The fundamentalists have tasted power, walked in the halls of government, had conversations with the ruling elite. They will not go quietly. They were this close!
But then, we have politicians still getting into verbal contortions to win their votes:
JOHN McCAIN was not on the campus of Jerry Falwell’s Liberty University last year for very long — the senator, who once referred to Mr. Falwell and Pat Robertson as “agents of intolerance,” was there to receive an honorary degree — but he seems to have picked up some theology along with his academic hood. In an interview with Beliefnet.com last weekend, Mr. McCain repeated what is an article of faith among many American evangelicals: “the Constitution established the United States of America as a Christian nation.”
[snip]The founders were not anti-religion. Many of them were faithful in their personal lives, and in their public language they evoked God. They grounded the founding principle of the nation — that all men are created equal — in the divine. But they wanted faith to be one thread in the country’s tapestry, not the whole tapestry.
In the 1790s, in the waters off Tripoli, pirates were making sport of American shipping near the Barbary Coast. Toward the end of his second term, Washington sent Joel Barlow, the diplomat-poet, to Tripoli to settle matters, and the resulting treaty, finished after Washington left office, bought a few years of peace.
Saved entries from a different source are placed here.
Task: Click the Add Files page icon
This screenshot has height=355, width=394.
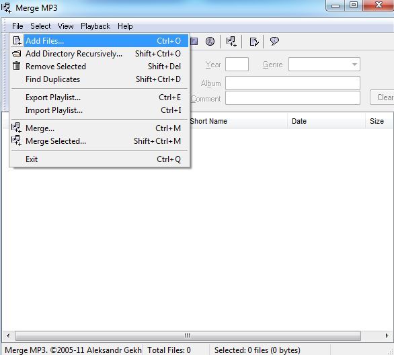Action: 17,40
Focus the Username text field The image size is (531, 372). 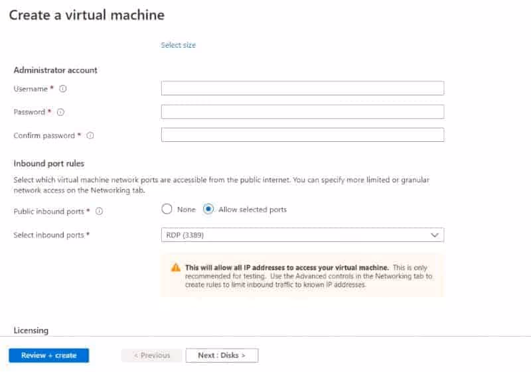point(302,88)
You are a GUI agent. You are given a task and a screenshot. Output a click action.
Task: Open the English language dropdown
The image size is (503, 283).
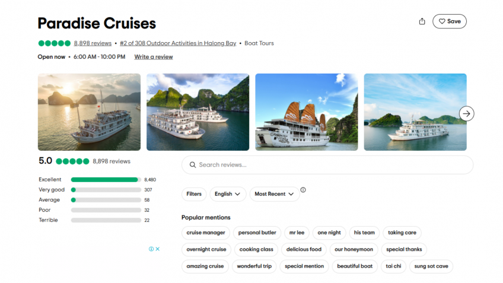[x=228, y=194]
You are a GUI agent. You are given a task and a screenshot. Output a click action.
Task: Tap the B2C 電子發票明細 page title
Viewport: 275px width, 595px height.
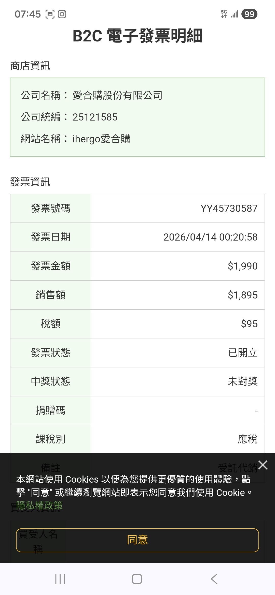click(138, 36)
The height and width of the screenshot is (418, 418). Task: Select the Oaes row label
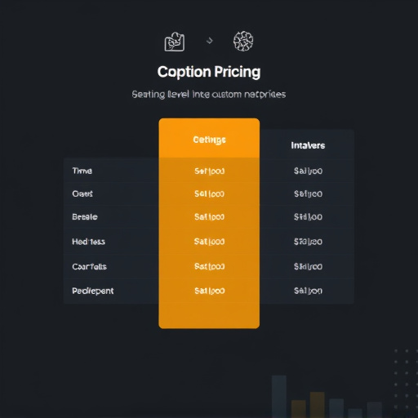[x=82, y=193]
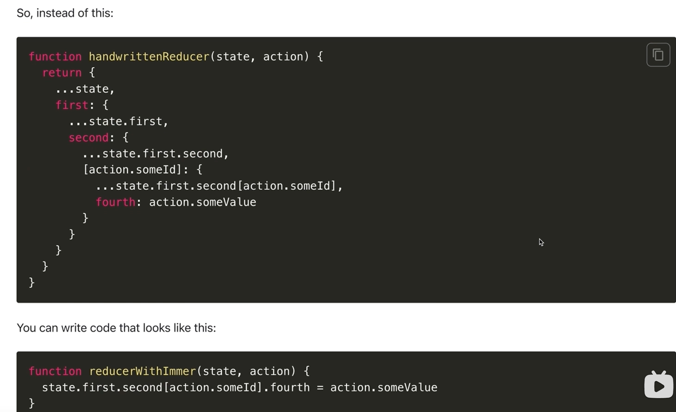
Task: Click the reducerWithImmer function name
Action: 143,371
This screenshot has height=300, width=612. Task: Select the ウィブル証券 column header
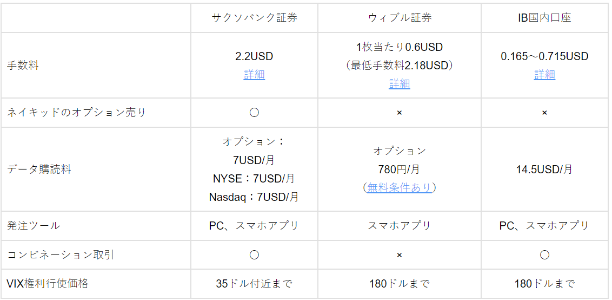400,18
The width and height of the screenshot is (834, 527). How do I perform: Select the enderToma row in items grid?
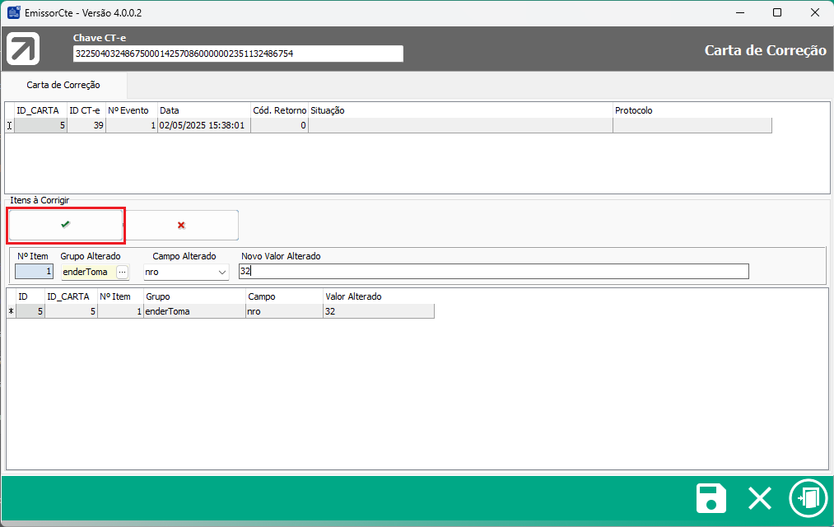(x=194, y=311)
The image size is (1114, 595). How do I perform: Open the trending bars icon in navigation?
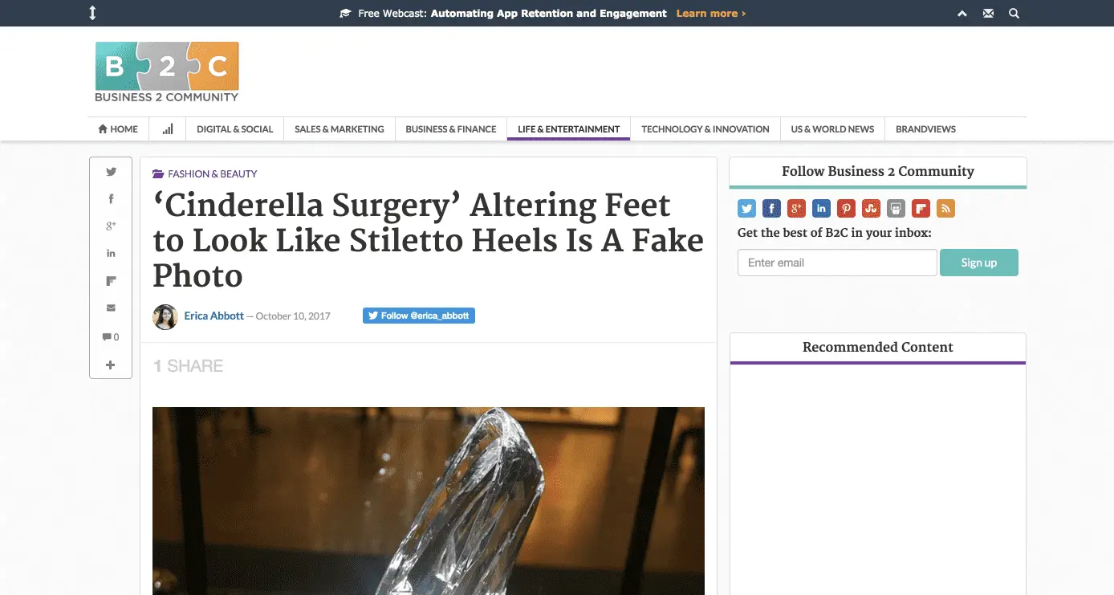pyautogui.click(x=168, y=129)
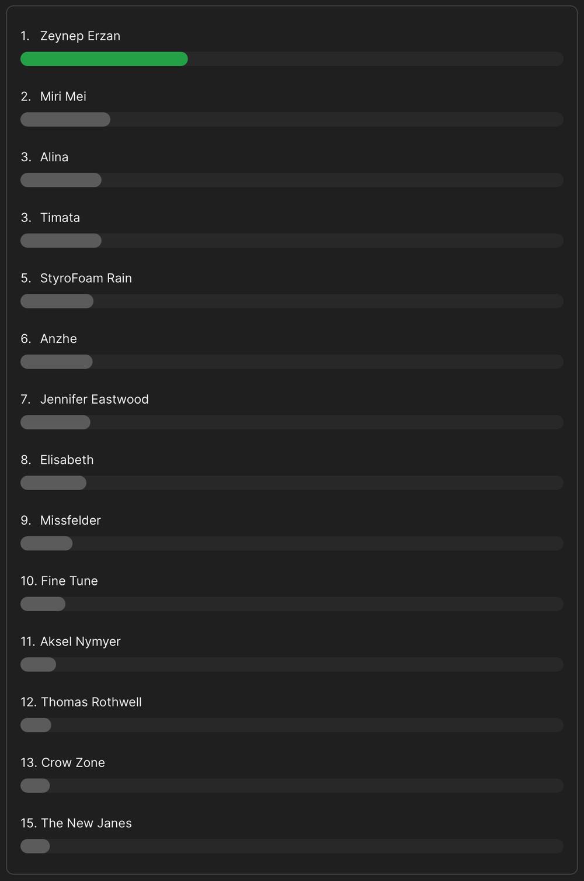The width and height of the screenshot is (584, 881).
Task: Select the bar under StyroFoam Rain
Action: tap(57, 301)
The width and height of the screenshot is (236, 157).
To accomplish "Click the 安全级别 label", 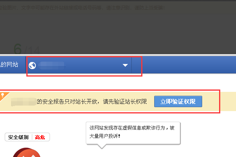I will coord(18,137).
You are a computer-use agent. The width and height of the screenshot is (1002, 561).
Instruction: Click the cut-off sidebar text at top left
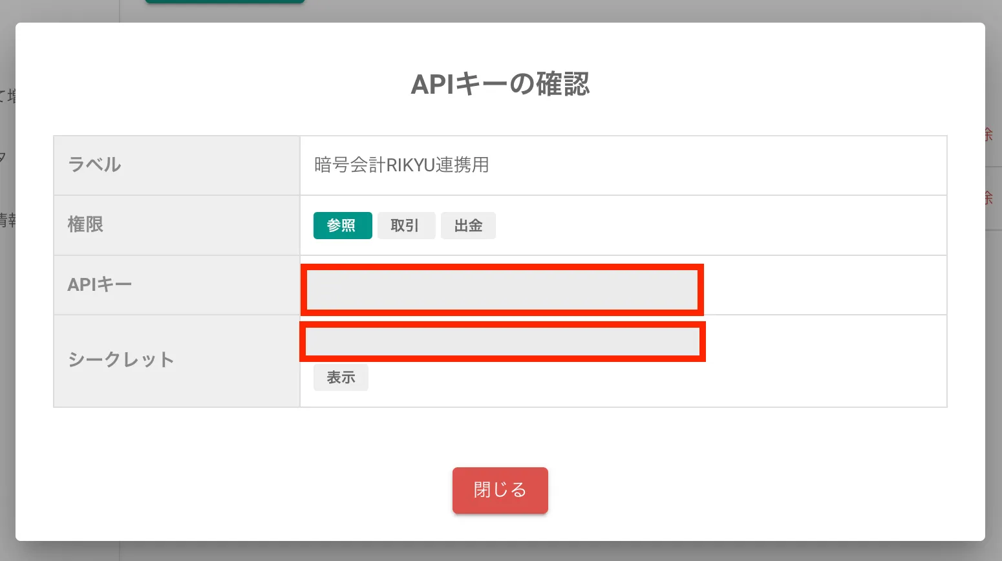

Article 11 of this long-ago document says that “as the government of the United States is not, in any sense, founded on the Christian religion,” there should be no cause for conflict over differences of “religious opinion” between countries.
The treaty passed the Senate unanimously. Mr. McCain is not the only American who would find it useful reading.
6 comments:
Don't I wish...
Don't we all fervently pray....
Don't I reason....
Reason has nothing to do with it! You must have Faith!
And if she says no, then Charity.
Hope comes first. Which is good, because you know she's satisfied.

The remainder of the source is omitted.